Mechanical properties of unidirectional, porous polymer/ceramic composites for biomedical applications

Ceramics are brittle, so imagine what porous ceramics are like. This weakness is often a major obstacle in many applications. The addition of a ductile phase such as a polymer to a porous ceramics can help overcome this intrinsic limitation. Yet, most studies so far have focused on the processing and characterization of dense composites, and to some extent to porous ceramic composites. Unidirectionality, with macropores arranged along a common direction, is another strategy to improve the strength of porous ceramics, while being beneficial for a wide range of other applications involved with mass, gas or species transport. Here we combine the two approaches and show a simple processing strategy to obtain highly porous, unidirectional ceramic/polymer composites.
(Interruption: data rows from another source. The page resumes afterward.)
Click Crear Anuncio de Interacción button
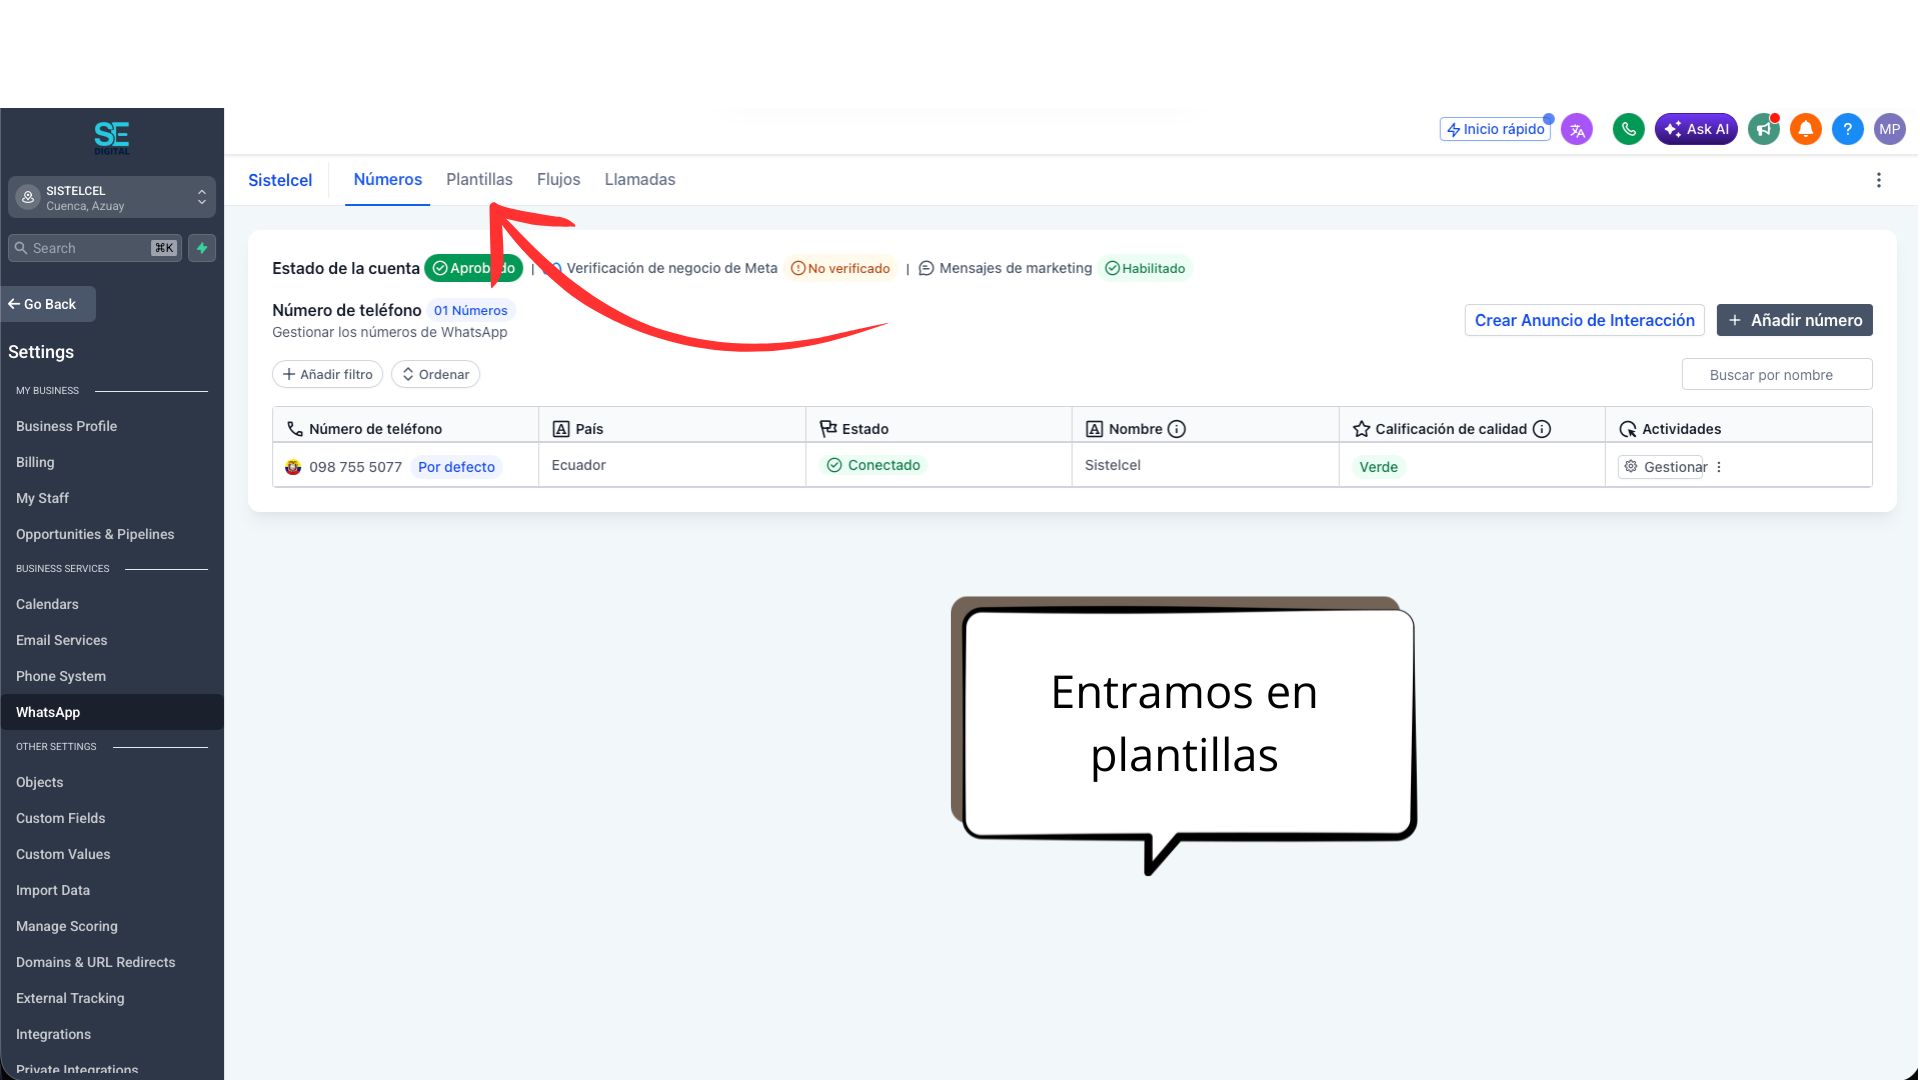This screenshot has width=1920, height=1080. tap(1584, 320)
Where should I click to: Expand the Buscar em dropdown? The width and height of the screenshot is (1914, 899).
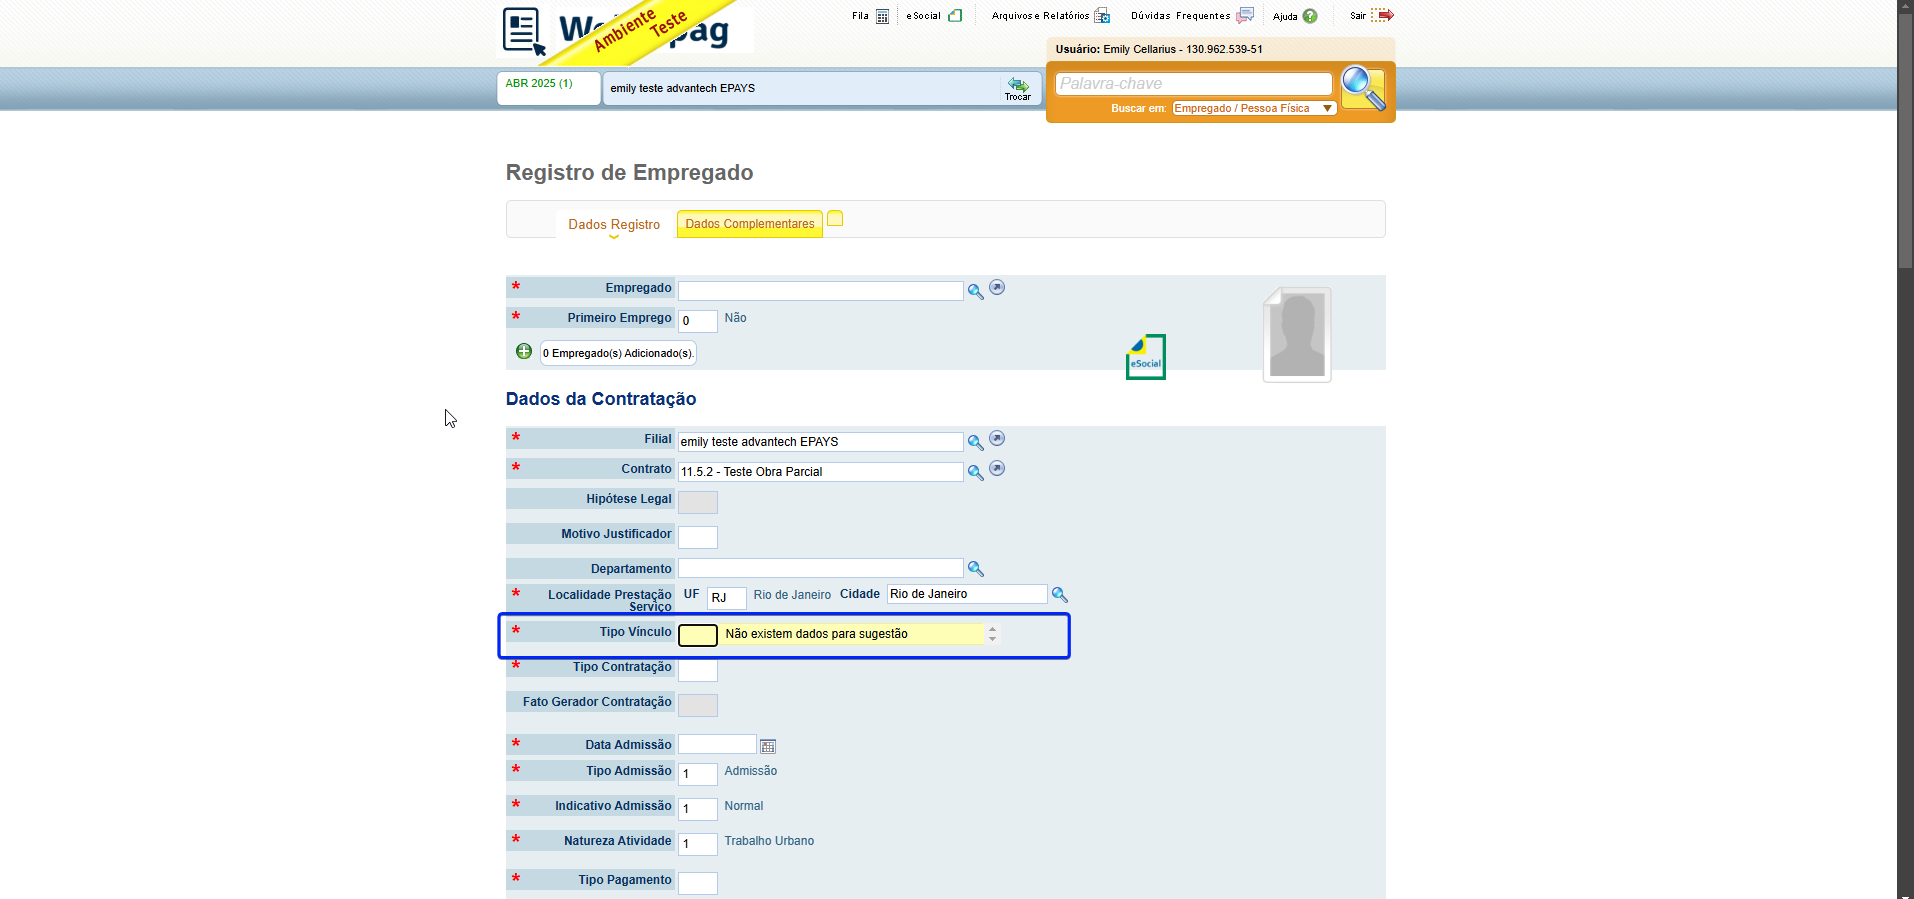pos(1254,108)
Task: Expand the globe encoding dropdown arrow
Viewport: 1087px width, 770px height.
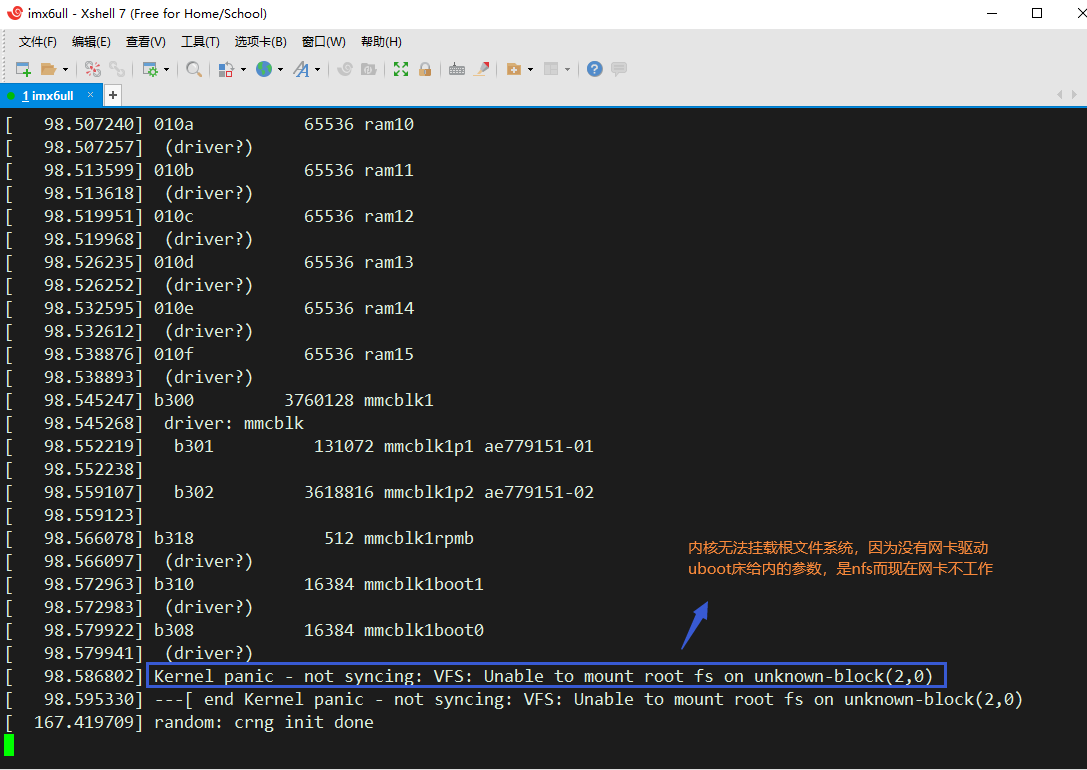Action: [x=281, y=70]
We infiltrated ice-templated porous zirconia scaffolds with a dilute solution of polymer (polycaprolactone or epoxy). After the evaporation of the solvent, porous ceramic composites with a porosity greater than 60% were obtained. We performed a complete mechanical characterization to assess the relative importance of the properties of the ceramic and polymer phases. Our results demonstrate that the addition of a ductile polymer (PCL) can increase both the strength and the toughness of the composites while maintaining a high porosity. However, the addition of a brittle polymer (epoxy) has seemingly no impact on the fracture properties. This approach could provide porous materials that are easier to handle for biomedical applications.